Opinión De Mario Benedicto Parra: Vulgar negocio – Muchos políticos dicen que el aval para candidato es un pacto de sumisión y la credencial, que es propiedad del partido político, es su limitación y condicionamiento.
No es novedad la compra y venta de avales y en las campañas no faltan las advertencias -y hasta las amenazas- en su gran mayoría por los compromisos, acuerdos y decisiones de los directivos, ya conseguido el aval el candidato se inscribe, arma su equipo de trabajo; monta estrategias e imagen; consigue recursos, patrocinadores, financiadores y queda a merced del partido cuando finalmente logra sus credenciales, propiedad exclusiva del partido político que le avala.
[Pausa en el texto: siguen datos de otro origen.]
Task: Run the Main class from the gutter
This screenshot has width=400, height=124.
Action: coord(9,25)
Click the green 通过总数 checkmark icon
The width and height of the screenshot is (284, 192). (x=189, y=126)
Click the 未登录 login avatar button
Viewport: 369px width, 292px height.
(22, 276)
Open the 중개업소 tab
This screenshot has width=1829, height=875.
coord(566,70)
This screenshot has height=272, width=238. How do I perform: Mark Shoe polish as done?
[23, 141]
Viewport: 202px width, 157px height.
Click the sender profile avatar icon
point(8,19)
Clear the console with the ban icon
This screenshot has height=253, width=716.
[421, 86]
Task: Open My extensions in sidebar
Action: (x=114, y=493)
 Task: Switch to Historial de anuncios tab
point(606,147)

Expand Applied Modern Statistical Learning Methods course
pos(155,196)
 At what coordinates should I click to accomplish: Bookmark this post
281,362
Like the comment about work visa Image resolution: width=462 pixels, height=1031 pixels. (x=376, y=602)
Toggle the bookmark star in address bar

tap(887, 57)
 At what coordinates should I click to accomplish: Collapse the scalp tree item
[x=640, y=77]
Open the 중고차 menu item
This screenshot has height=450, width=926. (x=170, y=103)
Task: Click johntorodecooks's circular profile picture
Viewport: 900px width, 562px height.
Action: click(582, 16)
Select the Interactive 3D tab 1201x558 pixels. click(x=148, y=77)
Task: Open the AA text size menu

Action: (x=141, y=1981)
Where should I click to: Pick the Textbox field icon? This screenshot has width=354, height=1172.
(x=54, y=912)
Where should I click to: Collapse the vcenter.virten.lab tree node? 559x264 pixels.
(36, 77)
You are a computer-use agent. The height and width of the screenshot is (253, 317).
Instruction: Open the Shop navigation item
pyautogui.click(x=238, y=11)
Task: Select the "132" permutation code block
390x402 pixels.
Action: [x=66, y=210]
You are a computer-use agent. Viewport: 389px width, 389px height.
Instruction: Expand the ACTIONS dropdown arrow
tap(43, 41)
Lo sorprendente es que los políticos en su gran mayoría, ni conocen siquiera de los principios y postulados de cada organización política. Si no me creen, basta que hagan un sondeo sobre este tema y verán los resultados. Lo que menos importa es el conocimiento básico del partido, sus postulados y el reglamento.
En tales circunstancias, los elegidos quedan en manos de los dueños de los partidos, por poner solo un par de ejemplos, César Gaviria del Partido Liberal y Germán Vargas Lleras de Cambio Radical y consecuencialmente, a merced de todo tipo compromisos con los verdaderos propietarios de las credenciales a quienes deben su obediencia so protesto sin causa alguna a sanciones, suspensiones e investigaciones.
En este sentido, los políticos que aspiran a alcaldías, gobernaciones y corporaciones públicas, quedan expuestos a cualquier cantidad de injusticias, malos procederes e inequidades que van desde los avales, amenazas, chantajes, negar la inscripción a pesar de tener ganado el derecho por haber obtenido credencial y de ahí en adelante, arrodillarse a las pretensiones de los “dirigentes de cada partido o movimiento político”, porque a ese estado de cosas llevaron a nuestra democracia y como en nuestro país son tan ineficientes los organismos de control, es posible que se aperture una investigación y tarde el tiempo que sea indicado para quien necesite el beneficio, pues mientras avanzan investigaciones, defensas jurídicas, pruebas y demás, se logra el cometido.
Y cuando el osado y atrevido concejal, diputado, alcalde, congresista piense o actúe contrario a los intereses de los dueños de los partidos, moverán cielo y tierra para que llegue la sanción o suspensión, tal como sucedió con algunos congresistas de los partidos Liberal y Conservador que fueron amenazados si votaban a favor los proyectos del actual gobierno.
Salvemos nuestra democracia convertida en los últimos años en objeto comerciable, en fachada. En este país todo se convirtió en un vulgar negocio. ¡Hasta pronto!